WHAT NEEDS TO BE DONE
Starting at the line that holds "www.samtat.com (216, 2564)", restate every line word for word up to and including the last one in the listing below, and omit all pictures.
▬▬▬▬▬▬
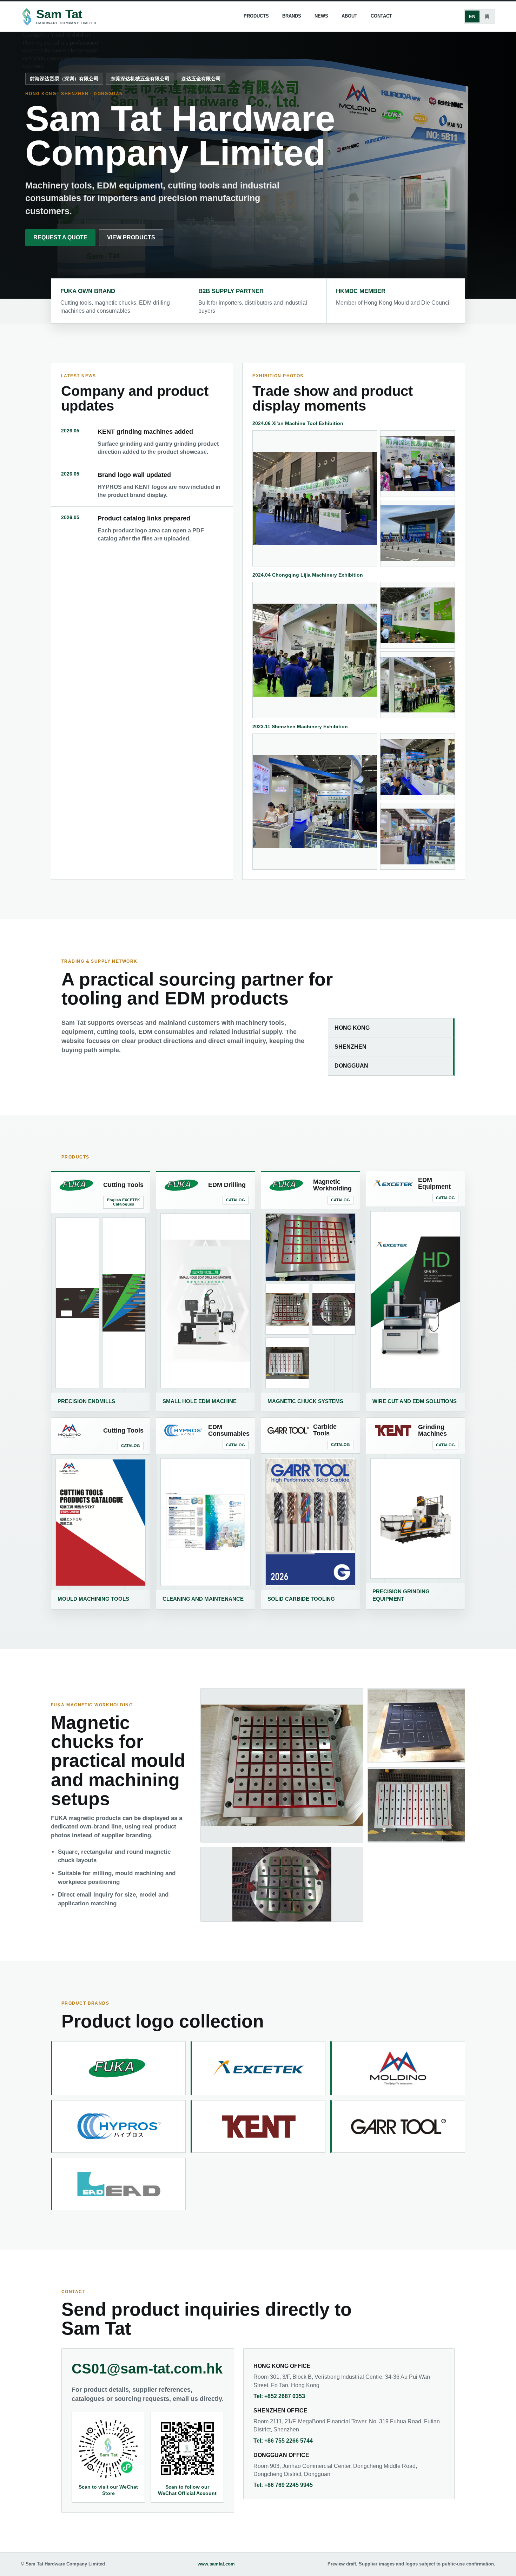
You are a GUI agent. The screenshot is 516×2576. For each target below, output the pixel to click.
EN (472, 16)
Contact (381, 16)
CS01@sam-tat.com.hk (147, 2368)
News (321, 16)
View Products (131, 237)
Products (256, 16)
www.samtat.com (216, 2564)
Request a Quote (60, 237)
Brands (291, 16)
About (349, 16)
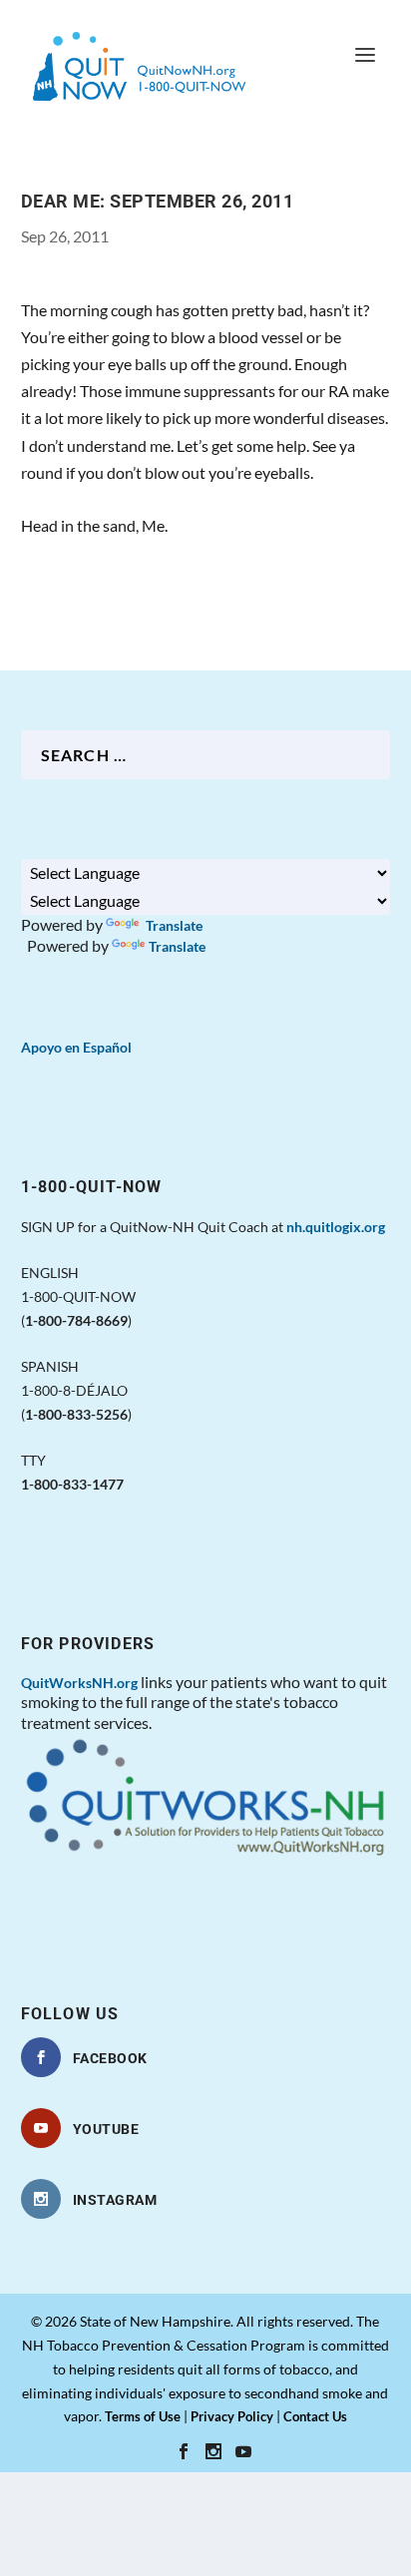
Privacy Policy (232, 2416)
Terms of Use (143, 2416)
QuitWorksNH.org (79, 1682)
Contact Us (315, 2416)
▬▬▬▬▬▬
SOLUTION
www.samtat.com (216, 2564)
Request a Quote (60, 237)
Brands (291, 16)
About (349, 16)
Privacy Policy (232, 2416)
Terms of Use (143, 2416)
QuitWorksNH.org (79, 1682)
Contact Us (315, 2416)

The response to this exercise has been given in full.